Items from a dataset

---

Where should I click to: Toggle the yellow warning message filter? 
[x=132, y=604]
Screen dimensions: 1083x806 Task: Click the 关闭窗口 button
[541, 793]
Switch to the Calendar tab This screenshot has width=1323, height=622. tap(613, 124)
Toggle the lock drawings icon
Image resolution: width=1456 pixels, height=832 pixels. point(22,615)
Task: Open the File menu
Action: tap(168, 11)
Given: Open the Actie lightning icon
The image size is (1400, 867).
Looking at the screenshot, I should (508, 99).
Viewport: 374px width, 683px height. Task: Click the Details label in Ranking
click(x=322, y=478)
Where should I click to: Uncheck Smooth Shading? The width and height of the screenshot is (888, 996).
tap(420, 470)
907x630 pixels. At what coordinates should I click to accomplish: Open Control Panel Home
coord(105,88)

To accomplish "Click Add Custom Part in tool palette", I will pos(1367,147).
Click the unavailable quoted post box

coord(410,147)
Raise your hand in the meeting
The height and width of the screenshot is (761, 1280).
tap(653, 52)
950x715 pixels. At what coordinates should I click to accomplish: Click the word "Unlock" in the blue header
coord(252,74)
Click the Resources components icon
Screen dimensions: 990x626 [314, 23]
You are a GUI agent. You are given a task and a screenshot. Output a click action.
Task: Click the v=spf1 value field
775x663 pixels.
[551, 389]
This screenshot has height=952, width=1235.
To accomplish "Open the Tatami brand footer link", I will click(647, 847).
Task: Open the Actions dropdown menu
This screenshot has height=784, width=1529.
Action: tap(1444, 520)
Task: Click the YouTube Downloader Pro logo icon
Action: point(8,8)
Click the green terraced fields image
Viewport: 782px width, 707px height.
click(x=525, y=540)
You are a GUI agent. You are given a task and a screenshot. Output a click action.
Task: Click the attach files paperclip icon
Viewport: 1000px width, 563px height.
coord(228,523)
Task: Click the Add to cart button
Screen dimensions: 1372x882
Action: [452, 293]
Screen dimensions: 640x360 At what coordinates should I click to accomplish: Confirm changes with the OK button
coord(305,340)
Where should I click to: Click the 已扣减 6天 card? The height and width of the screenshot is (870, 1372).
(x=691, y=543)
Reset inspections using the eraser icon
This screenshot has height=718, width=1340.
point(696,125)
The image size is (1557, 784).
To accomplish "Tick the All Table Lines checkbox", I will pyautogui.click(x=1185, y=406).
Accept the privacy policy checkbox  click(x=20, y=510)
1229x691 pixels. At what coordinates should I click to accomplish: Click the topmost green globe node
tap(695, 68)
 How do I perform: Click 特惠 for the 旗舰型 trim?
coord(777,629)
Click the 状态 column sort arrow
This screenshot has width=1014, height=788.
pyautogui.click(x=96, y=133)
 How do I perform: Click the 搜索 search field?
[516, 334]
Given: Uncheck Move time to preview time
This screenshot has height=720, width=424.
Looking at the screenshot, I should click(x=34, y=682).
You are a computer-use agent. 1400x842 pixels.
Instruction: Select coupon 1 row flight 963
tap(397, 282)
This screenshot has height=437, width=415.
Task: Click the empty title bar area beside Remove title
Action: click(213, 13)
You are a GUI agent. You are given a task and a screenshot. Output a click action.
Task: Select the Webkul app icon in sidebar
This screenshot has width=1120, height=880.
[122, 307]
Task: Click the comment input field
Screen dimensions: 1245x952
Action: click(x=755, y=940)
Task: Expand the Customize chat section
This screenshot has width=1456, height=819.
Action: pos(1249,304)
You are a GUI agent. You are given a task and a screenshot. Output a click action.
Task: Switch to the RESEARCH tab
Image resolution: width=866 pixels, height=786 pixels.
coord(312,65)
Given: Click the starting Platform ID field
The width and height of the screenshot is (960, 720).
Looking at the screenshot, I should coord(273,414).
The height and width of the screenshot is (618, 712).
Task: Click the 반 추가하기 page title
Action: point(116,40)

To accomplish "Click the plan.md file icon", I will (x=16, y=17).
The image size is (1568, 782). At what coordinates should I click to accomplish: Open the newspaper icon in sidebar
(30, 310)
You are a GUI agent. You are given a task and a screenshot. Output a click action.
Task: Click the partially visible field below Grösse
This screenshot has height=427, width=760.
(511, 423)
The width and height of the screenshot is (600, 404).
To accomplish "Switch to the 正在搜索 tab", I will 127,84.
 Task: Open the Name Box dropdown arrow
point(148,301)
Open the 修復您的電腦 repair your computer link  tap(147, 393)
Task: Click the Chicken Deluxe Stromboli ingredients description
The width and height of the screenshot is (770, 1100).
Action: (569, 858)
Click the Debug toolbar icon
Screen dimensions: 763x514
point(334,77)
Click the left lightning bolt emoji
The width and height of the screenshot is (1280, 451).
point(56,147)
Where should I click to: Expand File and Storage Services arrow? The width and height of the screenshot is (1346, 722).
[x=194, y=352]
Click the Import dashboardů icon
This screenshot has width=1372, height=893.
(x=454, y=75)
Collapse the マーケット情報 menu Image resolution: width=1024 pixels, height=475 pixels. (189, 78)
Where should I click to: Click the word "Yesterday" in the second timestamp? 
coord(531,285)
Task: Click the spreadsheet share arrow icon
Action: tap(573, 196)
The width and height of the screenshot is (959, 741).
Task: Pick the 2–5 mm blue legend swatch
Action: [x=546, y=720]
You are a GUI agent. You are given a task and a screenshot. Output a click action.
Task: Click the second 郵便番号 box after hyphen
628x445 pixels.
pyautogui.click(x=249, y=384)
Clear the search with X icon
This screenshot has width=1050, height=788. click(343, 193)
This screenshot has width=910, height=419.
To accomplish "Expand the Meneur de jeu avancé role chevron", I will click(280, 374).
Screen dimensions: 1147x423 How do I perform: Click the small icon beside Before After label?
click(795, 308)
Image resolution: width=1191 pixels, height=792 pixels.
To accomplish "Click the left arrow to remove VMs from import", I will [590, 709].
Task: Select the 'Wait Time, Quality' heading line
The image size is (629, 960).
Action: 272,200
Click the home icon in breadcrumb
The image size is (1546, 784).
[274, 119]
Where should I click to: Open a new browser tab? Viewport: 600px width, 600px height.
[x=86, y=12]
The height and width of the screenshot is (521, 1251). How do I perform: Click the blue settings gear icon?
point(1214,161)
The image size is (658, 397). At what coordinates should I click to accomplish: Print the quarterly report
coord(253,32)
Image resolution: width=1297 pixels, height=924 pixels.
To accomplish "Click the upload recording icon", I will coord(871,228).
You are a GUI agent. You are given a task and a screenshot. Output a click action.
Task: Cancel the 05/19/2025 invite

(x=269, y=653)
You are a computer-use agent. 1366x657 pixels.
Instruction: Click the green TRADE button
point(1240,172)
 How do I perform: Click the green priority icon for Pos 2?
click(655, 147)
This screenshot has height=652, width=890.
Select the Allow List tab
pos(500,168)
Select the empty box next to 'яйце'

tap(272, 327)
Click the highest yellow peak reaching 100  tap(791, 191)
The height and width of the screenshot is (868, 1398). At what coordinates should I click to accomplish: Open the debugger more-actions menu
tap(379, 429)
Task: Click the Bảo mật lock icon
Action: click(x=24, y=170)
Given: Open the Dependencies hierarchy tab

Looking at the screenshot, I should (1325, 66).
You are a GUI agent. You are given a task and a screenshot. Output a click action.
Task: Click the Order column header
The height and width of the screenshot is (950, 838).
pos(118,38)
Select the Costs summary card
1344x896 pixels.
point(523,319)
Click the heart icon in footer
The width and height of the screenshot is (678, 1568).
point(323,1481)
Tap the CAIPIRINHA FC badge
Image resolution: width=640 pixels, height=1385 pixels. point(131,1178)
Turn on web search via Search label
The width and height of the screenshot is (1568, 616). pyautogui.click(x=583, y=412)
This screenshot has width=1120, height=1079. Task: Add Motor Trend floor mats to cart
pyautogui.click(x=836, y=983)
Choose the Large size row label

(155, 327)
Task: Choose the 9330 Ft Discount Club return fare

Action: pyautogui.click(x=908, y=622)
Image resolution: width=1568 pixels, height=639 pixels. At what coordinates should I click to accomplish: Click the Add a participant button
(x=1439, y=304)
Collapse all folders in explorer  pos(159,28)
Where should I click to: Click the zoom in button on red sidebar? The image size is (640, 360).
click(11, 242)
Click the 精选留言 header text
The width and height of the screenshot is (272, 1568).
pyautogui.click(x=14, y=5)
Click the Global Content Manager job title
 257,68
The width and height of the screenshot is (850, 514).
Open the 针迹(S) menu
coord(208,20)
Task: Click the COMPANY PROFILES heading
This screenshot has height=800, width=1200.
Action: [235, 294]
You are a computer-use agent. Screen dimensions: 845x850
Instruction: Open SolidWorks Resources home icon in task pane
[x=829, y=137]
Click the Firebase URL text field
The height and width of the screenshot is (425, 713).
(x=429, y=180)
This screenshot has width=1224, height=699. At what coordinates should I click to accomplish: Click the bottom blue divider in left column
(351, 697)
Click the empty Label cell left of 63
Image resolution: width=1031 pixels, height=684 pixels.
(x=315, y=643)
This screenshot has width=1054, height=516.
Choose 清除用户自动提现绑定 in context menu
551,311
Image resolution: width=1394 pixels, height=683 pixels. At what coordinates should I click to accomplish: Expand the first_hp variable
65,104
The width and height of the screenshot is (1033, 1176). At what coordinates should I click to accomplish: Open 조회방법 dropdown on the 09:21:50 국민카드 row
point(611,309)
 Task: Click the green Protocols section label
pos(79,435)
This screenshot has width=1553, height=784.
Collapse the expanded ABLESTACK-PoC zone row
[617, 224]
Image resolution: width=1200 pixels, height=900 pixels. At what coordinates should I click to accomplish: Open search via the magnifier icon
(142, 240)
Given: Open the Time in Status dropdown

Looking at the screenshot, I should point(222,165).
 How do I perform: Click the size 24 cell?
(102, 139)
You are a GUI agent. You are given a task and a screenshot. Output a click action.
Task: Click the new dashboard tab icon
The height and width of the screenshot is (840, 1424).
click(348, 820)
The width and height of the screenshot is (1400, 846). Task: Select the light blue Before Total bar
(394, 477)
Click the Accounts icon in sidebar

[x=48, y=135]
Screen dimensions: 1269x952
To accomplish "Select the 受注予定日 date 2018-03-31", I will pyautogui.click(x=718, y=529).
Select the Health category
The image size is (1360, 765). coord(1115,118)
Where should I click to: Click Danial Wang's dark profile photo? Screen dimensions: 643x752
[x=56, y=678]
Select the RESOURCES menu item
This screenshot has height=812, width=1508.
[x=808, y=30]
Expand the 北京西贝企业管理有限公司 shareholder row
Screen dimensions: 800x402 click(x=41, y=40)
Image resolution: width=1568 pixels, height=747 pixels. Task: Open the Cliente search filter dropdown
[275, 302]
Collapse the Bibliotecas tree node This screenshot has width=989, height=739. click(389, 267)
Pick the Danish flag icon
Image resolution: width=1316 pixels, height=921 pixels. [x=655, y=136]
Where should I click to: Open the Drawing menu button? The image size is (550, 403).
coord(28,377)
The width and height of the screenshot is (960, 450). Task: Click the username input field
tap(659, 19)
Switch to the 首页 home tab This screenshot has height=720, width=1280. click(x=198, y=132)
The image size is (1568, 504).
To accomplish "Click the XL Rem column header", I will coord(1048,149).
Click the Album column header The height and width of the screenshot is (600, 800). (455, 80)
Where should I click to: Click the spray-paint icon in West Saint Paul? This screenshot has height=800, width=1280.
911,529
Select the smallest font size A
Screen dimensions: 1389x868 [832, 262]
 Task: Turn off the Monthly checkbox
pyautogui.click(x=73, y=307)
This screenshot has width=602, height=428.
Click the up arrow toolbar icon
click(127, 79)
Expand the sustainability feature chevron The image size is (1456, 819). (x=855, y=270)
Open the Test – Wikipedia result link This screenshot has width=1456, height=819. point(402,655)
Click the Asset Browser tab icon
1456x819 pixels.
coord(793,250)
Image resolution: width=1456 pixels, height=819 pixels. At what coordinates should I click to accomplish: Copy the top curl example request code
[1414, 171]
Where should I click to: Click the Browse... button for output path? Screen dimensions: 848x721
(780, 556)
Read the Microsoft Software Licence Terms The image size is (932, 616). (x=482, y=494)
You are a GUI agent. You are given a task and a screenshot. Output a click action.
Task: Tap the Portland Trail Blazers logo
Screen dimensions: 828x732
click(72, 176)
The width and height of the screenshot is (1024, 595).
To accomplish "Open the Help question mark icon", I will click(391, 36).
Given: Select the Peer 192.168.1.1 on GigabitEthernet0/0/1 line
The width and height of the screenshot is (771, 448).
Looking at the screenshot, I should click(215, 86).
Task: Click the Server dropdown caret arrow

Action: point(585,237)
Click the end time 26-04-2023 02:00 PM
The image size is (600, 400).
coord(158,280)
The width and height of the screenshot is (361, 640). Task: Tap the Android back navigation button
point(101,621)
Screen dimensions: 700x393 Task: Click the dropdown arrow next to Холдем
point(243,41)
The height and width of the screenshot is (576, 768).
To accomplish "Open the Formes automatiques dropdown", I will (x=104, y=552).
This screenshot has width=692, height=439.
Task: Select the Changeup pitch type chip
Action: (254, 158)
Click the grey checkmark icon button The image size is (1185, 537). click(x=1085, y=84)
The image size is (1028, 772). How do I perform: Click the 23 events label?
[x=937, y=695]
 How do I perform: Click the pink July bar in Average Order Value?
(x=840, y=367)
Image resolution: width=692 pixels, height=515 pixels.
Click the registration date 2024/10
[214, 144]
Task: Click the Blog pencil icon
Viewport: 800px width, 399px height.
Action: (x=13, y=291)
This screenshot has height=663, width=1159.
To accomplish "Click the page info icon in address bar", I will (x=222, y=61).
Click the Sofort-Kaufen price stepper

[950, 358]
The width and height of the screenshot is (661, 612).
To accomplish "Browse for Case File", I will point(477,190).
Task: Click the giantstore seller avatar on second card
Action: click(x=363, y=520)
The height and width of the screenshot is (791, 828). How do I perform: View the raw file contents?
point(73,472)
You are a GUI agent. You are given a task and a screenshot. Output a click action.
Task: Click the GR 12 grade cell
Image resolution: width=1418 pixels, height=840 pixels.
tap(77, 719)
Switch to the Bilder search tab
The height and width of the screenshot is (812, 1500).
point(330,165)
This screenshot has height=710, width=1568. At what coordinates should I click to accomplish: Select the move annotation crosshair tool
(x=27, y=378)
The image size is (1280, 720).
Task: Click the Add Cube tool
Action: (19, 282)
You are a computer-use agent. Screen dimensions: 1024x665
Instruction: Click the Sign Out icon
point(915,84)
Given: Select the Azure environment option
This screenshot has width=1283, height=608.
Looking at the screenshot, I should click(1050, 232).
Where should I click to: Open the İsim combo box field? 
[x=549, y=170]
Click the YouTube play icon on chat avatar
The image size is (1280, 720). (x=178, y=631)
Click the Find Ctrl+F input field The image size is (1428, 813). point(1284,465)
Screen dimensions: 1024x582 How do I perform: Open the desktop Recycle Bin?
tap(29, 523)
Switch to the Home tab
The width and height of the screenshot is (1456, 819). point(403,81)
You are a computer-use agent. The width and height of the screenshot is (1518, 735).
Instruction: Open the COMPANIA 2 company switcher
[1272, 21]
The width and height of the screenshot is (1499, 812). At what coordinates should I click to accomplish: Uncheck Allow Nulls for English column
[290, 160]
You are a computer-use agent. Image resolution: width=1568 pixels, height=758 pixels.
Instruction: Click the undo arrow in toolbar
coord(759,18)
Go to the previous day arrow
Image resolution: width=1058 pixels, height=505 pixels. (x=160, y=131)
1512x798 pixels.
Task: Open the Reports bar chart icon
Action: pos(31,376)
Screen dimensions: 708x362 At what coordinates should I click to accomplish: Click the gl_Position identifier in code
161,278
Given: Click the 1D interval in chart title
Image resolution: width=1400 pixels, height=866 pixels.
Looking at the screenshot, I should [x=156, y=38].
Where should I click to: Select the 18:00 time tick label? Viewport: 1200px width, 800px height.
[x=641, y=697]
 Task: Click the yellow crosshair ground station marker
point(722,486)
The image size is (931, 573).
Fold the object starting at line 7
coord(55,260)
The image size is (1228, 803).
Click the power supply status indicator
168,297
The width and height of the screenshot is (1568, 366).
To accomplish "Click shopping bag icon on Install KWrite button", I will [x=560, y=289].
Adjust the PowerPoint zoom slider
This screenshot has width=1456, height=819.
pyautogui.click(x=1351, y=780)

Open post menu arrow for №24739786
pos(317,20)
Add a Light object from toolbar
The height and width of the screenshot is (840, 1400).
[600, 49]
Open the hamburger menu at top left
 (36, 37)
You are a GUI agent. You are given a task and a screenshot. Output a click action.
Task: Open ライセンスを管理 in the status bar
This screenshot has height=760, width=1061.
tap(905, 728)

---

TASK DETAILS
Rewrite the stretch from the line containing "Task: Turn off the Monthly checkbox" through the line containing "coord(158,280)", renaming "Server" to "Database" and leaving everything else unchanged.

REPLY
 Task: Turn off the Monthly checkbox
pyautogui.click(x=73, y=307)
This screenshot has width=602, height=428.
Click the up arrow toolbar icon
click(127, 79)
Expand the sustainability feature chevron The image size is (1456, 819). (x=855, y=270)
Open the Test – Wikipedia result link This screenshot has width=1456, height=819. point(402,655)
Click the Asset Browser tab icon
1456x819 pixels.
coord(793,250)
Image resolution: width=1456 pixels, height=819 pixels. At what coordinates should I click to accomplish: Copy the top curl example request code
[1414, 171]
Where should I click to: Click the Browse... button for output path? Screen dimensions: 848x721
(780, 556)
Read the Microsoft Software Licence Terms The image size is (932, 616). (x=482, y=494)
You are a GUI agent. You are given a task and a screenshot. Output a click action.
Task: Tap the Portland Trail Blazers logo
Screen dimensions: 828x732
click(72, 176)
The width and height of the screenshot is (1024, 595).
To accomplish "Open the Help question mark icon", I will click(391, 36).
Given: Select the Peer 192.168.1.1 on GigabitEthernet0/0/1 line
The width and height of the screenshot is (771, 448).
Looking at the screenshot, I should click(215, 86).
Task: Click the Database dropdown caret arrow

Action: point(585,237)
Click the end time 26-04-2023 02:00 PM
The image size is (600, 400).
coord(158,280)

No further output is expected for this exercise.